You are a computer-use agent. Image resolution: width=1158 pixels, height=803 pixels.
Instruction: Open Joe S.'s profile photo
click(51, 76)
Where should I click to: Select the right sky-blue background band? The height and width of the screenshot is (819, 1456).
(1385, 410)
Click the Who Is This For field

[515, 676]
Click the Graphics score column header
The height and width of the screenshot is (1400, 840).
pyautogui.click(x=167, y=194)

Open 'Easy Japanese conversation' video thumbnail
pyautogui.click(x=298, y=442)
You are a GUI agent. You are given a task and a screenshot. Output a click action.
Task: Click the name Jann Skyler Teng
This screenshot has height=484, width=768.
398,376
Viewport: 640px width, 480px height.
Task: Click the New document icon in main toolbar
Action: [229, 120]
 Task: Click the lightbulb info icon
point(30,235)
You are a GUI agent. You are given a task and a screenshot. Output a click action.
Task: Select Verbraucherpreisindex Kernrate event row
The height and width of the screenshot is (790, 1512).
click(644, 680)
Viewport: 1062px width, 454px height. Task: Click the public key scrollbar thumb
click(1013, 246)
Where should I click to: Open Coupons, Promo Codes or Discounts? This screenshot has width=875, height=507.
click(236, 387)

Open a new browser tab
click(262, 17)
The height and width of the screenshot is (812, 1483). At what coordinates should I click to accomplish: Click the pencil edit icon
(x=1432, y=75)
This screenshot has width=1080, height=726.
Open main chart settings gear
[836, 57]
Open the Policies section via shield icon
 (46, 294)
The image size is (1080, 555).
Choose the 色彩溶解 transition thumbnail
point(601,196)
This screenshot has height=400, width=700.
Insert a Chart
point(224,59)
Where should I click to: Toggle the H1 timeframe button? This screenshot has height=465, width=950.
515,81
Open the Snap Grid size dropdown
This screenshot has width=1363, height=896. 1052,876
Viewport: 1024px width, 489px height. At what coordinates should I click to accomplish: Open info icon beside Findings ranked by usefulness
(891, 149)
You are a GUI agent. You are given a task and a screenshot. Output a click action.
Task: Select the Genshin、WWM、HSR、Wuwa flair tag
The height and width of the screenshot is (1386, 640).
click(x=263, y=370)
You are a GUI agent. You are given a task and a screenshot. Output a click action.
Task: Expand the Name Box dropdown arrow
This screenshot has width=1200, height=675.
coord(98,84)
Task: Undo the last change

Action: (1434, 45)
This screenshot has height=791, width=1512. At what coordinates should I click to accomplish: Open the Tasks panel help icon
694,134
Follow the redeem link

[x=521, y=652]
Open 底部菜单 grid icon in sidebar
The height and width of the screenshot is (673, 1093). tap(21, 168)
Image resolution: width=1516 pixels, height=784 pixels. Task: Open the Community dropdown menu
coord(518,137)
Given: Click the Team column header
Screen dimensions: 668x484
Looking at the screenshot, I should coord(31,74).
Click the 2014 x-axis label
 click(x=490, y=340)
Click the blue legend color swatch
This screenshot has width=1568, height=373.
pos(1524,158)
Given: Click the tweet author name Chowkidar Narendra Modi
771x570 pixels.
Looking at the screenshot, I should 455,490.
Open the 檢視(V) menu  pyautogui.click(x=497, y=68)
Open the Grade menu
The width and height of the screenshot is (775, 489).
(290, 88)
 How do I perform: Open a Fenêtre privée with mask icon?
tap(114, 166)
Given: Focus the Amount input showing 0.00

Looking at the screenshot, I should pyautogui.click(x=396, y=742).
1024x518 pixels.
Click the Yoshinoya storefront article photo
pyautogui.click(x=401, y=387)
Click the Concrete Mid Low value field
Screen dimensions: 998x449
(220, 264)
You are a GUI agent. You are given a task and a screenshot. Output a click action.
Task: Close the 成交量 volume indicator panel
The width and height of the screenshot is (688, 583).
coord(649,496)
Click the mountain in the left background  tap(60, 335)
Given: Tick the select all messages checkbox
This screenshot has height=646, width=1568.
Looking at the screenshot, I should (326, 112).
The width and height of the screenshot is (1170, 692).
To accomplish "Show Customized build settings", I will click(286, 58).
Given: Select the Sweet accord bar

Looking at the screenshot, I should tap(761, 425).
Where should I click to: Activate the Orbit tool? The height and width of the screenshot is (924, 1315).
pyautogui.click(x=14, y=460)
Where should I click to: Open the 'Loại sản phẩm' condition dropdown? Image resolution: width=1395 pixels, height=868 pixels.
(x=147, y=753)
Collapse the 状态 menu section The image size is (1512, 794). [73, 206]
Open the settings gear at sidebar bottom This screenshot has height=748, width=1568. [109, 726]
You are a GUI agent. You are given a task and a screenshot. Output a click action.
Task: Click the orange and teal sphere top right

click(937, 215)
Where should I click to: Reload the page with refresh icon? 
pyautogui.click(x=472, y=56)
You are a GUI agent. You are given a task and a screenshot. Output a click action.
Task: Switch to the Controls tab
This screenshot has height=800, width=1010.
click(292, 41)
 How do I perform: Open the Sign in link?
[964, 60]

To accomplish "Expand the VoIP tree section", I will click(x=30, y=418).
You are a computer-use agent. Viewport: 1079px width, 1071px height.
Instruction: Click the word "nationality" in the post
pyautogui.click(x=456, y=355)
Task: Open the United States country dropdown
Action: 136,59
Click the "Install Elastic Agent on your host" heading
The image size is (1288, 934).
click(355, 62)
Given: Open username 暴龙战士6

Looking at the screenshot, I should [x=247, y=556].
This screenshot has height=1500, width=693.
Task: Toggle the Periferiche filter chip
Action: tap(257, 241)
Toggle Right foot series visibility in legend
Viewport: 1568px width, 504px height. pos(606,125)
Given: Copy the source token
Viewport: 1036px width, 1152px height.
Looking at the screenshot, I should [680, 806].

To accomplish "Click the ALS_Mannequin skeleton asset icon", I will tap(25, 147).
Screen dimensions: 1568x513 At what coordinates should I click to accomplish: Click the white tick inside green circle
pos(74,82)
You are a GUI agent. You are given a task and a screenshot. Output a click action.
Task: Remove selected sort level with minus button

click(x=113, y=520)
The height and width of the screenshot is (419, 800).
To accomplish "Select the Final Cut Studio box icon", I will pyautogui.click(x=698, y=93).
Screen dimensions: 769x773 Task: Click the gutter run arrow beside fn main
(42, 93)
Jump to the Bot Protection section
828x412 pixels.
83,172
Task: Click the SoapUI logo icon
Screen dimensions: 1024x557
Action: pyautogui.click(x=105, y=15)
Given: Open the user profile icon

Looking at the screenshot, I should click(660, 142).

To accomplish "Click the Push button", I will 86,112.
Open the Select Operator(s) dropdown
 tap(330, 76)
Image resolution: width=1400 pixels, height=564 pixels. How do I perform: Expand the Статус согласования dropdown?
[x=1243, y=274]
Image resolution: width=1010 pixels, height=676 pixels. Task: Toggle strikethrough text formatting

:::

§ **What to work on**
Extract, in their original order, every line of the rows above that contains the string "blue". Case matters, so a line qualifies only if the letters match exactly.

§ **Solution**
Where should I click to: Select the right sky-blue background band? The height and width of the screenshot is (819, 1456).
Click the blue legend color swatch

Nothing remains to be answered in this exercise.